The NTIA fields are: supplier name, component name, version, unique identifier such as a Package URL (PURL) or Common Platform Enumeration (CPE), dependency relationships, the author of the SBOM data, and a timestamp.

The FDA's June 2025 guidance adds support level (whether the component is actively maintained, no longer maintained, or abandoned by the supplier) and end-of-support date (when the supplier will stop providing security updates) for every component. Component hashes are optional but recommended; both CycloneDX and SPDX support them, and they help with vulnerability matching and integrity checks.

The reasoning is patient-safety driven. A manufacturer needs to know not only what is inside a device, but whether the supplier will still be issuing security patches when the device is still in clinical use five years on.

What you do with an SBOM

An SBOM is not a deliverable that sits in a drawer until the next submission. There are three things a manufacturer does with one.

Generate it. Once per release, ideally automated as part of the CI/CD pipeline. SBOMs need to match the software that actually shipped, which means regenerating them every time a build goes out. The next section covers the tooling landscape.

Monitor it. Vulnerabilities are reported constantly. New CVEs (Common Vulnerabilities and Exposures, the public identifiers used to track individual flaws) need to be matched against the SBOM components. When there is a match triage must take place, prioritised using exploitability and severity data, and documented. The decisions, not just the patches, are what regulators expect to see.

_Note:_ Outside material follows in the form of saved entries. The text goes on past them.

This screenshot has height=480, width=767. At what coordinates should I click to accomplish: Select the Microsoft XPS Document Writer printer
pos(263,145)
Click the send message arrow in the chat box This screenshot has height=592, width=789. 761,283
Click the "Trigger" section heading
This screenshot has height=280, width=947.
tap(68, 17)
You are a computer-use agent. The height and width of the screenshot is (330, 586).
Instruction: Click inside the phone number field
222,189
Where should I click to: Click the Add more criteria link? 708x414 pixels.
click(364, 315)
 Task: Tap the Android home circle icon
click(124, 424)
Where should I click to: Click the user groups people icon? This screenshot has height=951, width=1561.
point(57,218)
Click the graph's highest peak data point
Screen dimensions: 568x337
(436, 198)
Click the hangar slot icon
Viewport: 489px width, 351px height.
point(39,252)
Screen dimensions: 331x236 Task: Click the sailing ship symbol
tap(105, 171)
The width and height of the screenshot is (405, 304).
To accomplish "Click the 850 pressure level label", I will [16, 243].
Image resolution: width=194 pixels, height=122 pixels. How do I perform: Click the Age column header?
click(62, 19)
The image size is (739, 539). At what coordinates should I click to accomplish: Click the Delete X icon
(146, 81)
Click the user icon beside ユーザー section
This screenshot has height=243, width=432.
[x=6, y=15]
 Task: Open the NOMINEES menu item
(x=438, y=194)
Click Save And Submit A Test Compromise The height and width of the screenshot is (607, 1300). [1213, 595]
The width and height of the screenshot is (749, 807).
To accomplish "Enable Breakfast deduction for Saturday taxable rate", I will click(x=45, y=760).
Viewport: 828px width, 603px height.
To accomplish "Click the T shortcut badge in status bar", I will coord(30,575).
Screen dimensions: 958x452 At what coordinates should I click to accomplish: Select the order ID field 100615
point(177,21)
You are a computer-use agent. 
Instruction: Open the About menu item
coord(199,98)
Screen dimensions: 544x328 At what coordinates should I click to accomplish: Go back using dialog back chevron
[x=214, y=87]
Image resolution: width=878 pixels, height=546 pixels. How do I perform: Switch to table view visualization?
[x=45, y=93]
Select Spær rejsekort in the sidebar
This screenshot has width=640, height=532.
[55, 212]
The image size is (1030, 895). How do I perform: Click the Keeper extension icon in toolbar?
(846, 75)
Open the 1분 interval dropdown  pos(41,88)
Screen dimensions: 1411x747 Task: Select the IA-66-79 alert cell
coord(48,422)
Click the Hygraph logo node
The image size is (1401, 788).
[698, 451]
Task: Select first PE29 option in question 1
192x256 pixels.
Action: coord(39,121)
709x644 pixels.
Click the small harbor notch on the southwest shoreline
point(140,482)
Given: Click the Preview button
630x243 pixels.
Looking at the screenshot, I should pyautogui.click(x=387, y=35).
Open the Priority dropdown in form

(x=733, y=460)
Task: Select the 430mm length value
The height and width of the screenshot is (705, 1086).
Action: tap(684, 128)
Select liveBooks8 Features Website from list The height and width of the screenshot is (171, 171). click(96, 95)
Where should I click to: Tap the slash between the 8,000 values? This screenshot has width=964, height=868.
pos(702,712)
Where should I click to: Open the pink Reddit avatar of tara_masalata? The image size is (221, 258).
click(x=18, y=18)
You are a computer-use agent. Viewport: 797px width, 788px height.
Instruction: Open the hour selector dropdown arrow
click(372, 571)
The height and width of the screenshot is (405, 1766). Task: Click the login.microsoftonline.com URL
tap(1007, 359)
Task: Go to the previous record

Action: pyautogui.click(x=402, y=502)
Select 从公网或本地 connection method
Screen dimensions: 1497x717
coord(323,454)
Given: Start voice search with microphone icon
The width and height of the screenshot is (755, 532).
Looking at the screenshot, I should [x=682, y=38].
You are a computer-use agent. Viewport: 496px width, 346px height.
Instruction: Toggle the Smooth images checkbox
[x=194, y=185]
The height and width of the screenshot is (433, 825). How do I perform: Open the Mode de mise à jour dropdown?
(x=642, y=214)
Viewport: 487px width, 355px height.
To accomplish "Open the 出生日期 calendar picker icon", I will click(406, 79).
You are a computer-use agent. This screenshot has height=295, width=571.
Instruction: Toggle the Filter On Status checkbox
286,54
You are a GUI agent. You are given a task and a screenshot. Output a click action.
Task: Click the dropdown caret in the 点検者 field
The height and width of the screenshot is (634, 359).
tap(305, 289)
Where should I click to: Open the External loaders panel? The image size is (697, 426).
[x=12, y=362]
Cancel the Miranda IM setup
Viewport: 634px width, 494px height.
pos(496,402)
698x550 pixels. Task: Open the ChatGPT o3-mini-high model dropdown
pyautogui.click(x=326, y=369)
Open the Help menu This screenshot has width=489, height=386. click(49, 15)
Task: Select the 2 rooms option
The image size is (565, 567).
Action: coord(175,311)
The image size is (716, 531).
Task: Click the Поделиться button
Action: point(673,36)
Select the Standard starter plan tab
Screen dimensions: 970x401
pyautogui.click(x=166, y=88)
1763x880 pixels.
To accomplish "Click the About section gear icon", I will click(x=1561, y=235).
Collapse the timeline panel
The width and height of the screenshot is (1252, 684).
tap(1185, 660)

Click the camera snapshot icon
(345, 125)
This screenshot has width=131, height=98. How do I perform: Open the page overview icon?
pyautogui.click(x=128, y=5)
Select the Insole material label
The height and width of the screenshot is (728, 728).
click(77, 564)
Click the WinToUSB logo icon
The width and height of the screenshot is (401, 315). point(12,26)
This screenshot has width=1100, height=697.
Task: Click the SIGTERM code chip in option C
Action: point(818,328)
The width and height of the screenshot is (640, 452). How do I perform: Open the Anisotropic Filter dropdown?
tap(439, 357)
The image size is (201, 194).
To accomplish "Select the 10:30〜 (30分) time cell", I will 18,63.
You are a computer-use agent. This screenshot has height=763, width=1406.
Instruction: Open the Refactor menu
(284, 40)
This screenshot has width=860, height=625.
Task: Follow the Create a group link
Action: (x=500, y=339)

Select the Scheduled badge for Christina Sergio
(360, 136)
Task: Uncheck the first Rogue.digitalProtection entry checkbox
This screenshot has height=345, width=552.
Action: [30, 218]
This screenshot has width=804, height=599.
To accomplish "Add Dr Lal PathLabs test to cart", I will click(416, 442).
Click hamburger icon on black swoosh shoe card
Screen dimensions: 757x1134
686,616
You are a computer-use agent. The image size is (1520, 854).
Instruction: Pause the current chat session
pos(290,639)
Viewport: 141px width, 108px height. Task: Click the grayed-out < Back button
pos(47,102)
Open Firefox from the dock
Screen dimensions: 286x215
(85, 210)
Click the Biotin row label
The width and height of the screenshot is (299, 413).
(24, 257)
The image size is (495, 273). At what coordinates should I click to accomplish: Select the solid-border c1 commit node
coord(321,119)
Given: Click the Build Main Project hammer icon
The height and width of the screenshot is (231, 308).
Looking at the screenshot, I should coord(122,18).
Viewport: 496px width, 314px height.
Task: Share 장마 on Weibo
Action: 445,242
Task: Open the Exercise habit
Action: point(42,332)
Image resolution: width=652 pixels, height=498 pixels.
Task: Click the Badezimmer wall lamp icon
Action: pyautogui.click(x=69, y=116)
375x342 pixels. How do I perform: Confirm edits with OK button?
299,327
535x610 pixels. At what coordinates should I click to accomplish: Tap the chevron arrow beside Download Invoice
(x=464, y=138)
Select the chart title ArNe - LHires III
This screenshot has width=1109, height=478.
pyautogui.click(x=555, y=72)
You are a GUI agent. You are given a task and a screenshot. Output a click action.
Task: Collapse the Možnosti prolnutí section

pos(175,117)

Act on findings. Issue a patch when required, and mitigate with controls or guidance where it is not. This includes documenting why a vulnerability does not impact security or safety. The reasoning is something you may have to defend.

Generating an SBOM

SBOMs are generated by tools, and not usually assembled by hand. Manual assembly fails on three counts:

• Scale. A typical medical device application contains hundreds or thousands of components once transitive dependencies are counted. Manual tracking misses things, and the missed ones are usually the transitive components reviewers ask about.
• Cadence. SBOMs need to be regenerated for every release, not produced once at submission and filed away. Manual maintenance breaks down under release pressure.
• Precision. The errors reviewers flag most often (missing transitive dependencies, mismatched versions, components in the SBOM but not in the vulnerability scan) are exactly the errors manual processes produce.

The good news is that the tooling landscape is mature. There are plenty of capable open source options (Syft, Trivy, cdxgen, and the CycloneDX CLI), alongside commercial alternatives for teams that prefer paid support. Generation itself is essentially free; the open source tools are widely used in production, including by medical device manufacturers. The job is choosing the right tool for each ecosystem in the device's software stack. JavaScript, Python, .NET, Java, and Go are well covered out of the box; mobile platforms have their own conventions; container images need their own scanner.

C/C++ and embedded firmware are the partial exception. Automated tooling cannot discover dependencies the way it can for managed-package ecosystems, because the language has no centralised package manager. Even there, the right approach is to maintain a structured component list and convert it using tooling such as the CycloneDX CLI, rather than assembling the SBOM in a document by hand.